[What to produce]:
Output exactly the lines from the line that has "Where should I" through the last line of the data below, with no pictures.

Collected data entries
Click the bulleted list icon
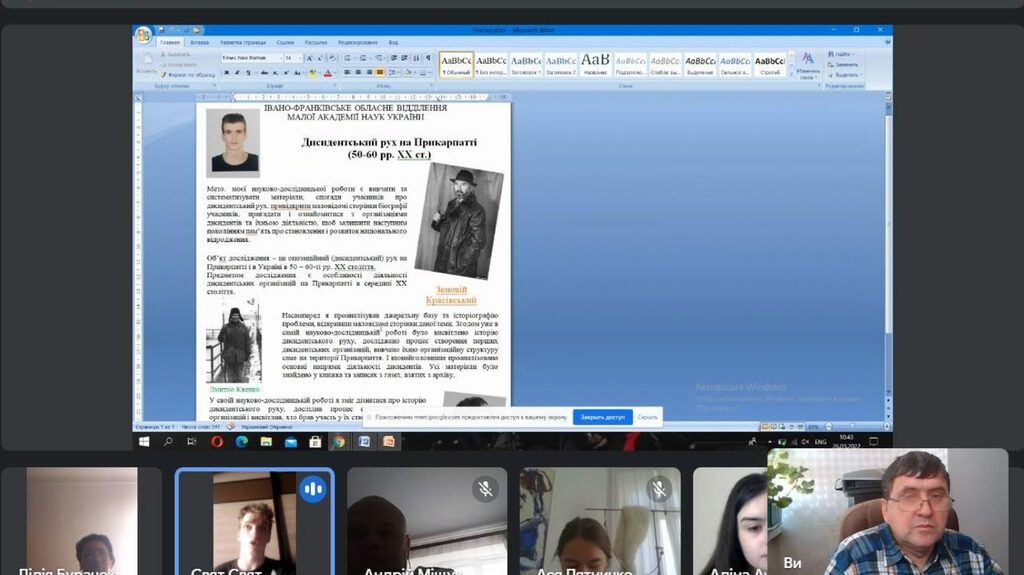The height and width of the screenshot is (575, 1024). [x=347, y=58]
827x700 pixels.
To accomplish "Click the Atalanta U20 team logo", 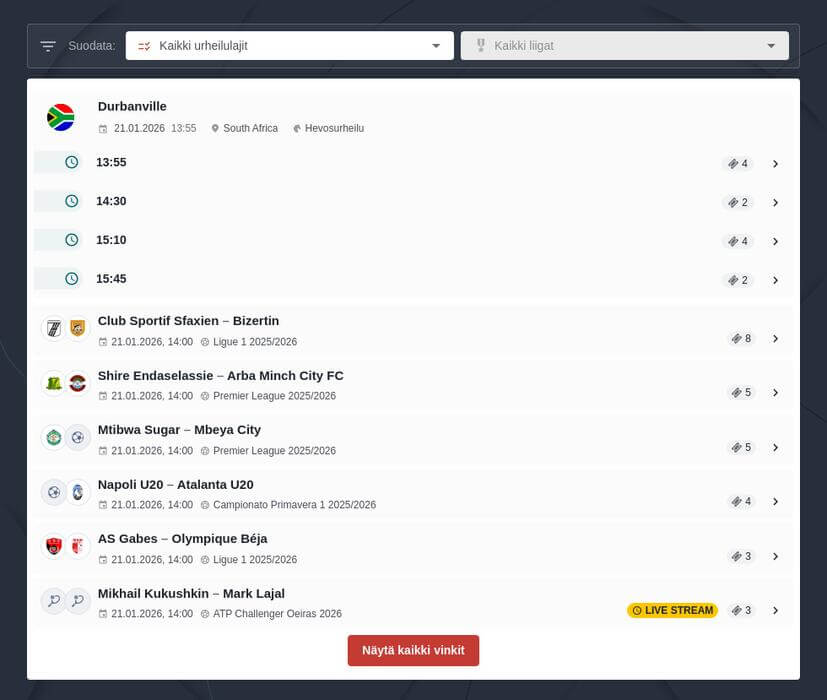I will point(78,492).
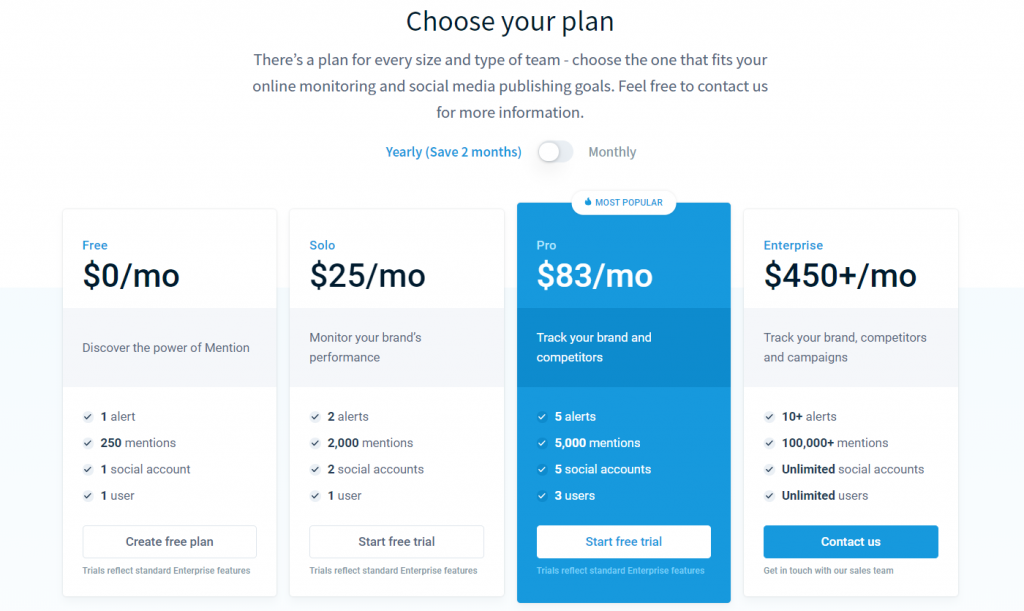This screenshot has width=1024, height=611.
Task: Click checkmark icon next to 2 social accounts
Action: click(315, 469)
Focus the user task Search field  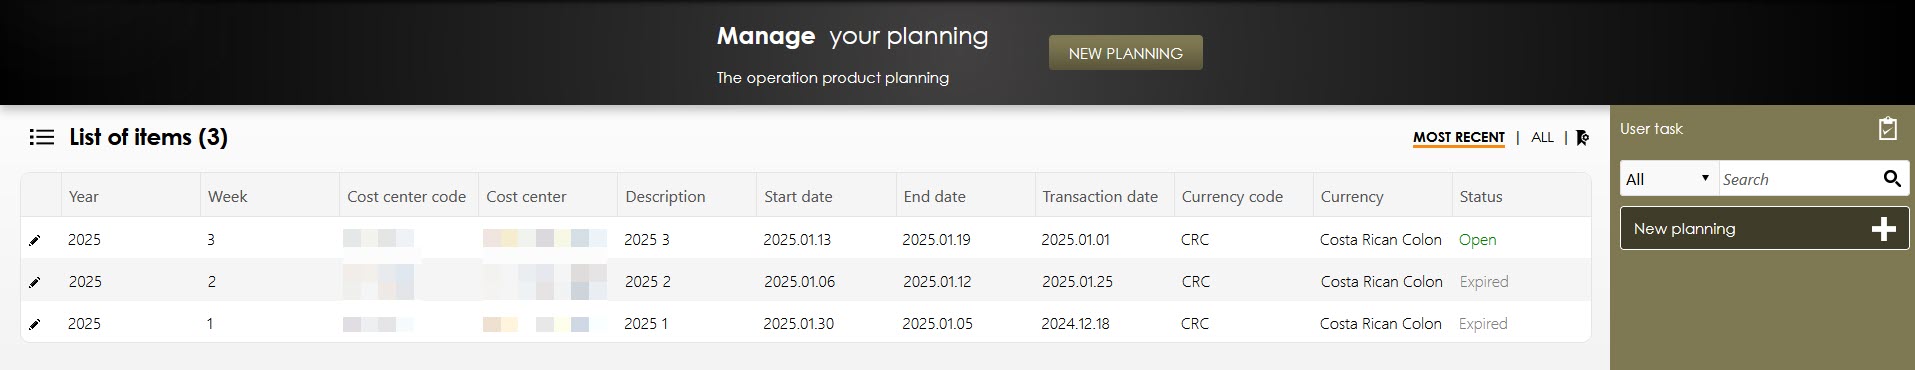1799,179
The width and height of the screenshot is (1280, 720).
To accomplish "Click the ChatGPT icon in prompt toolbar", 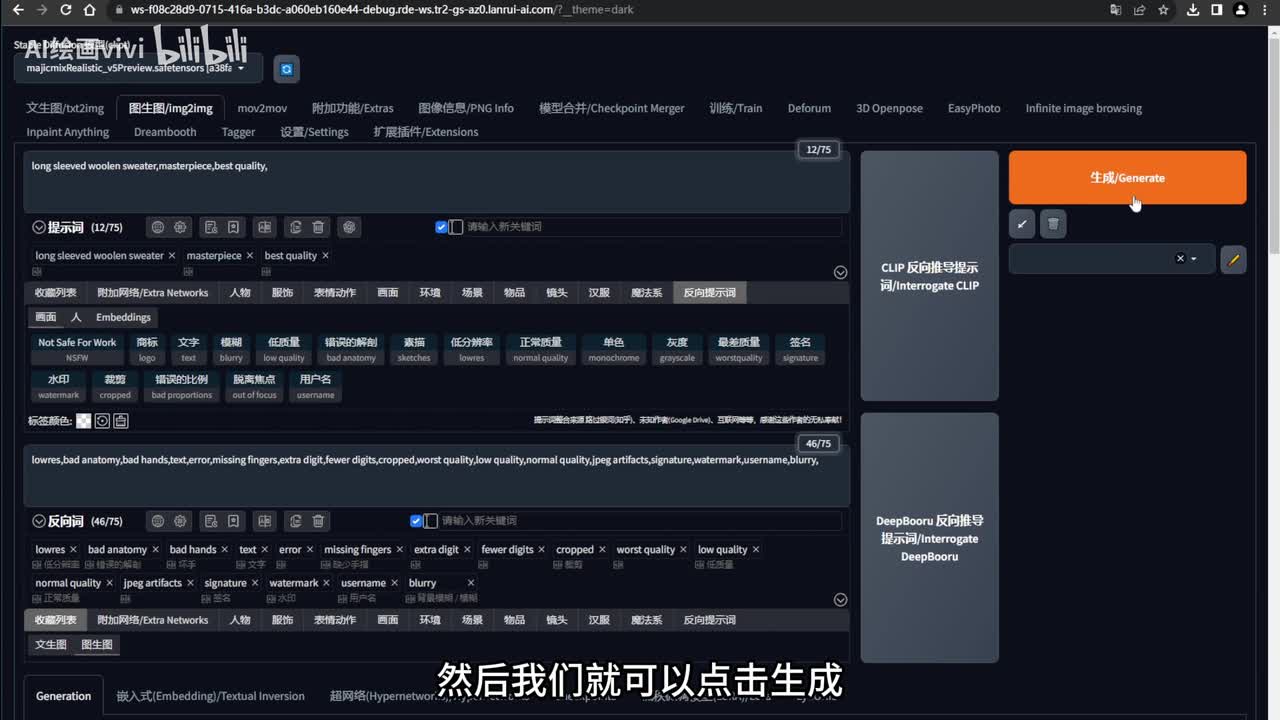I will point(348,227).
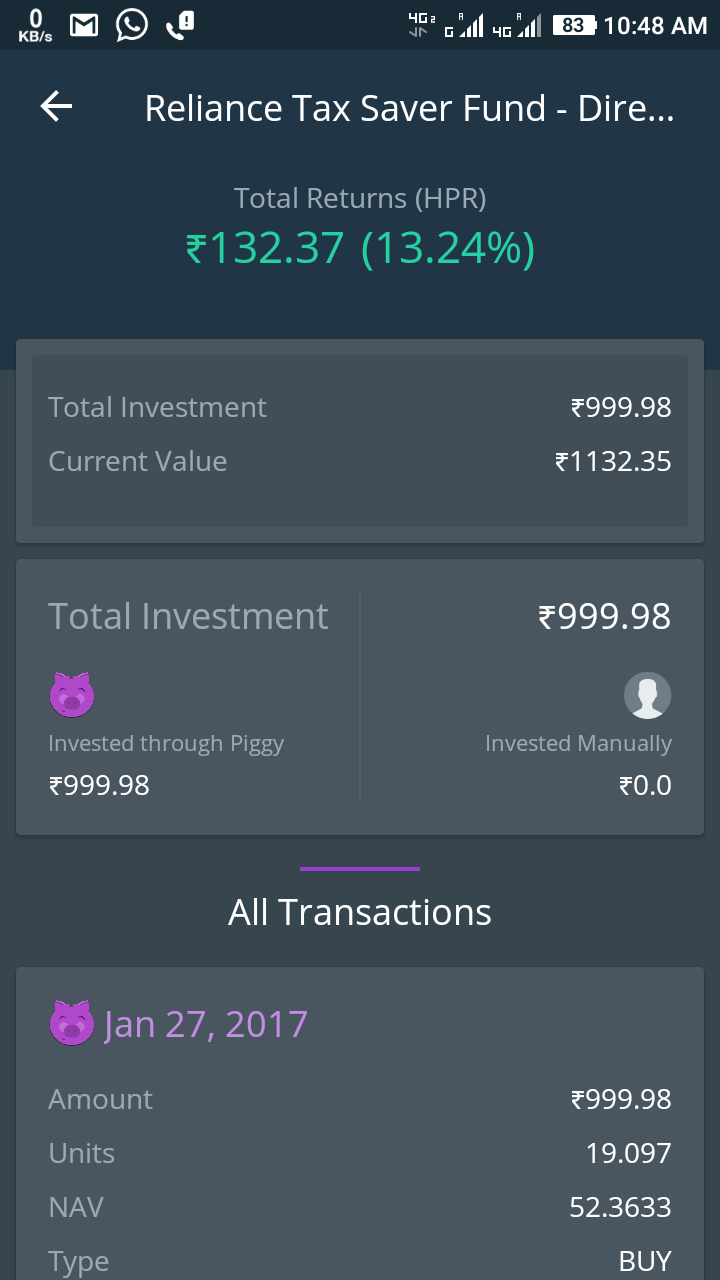The image size is (720, 1280).
Task: Open Gmail notification icon in status bar
Action: point(85,25)
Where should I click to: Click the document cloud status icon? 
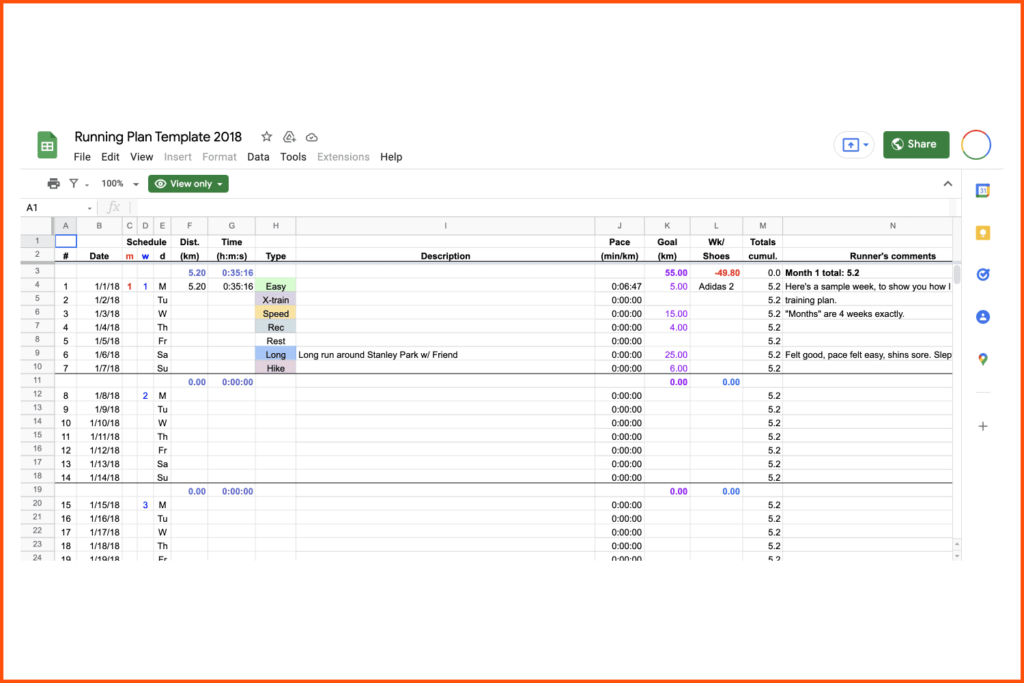[x=311, y=136]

[Answer]:
Where should I click to: Click the document cloud status icon? 
[x=311, y=136]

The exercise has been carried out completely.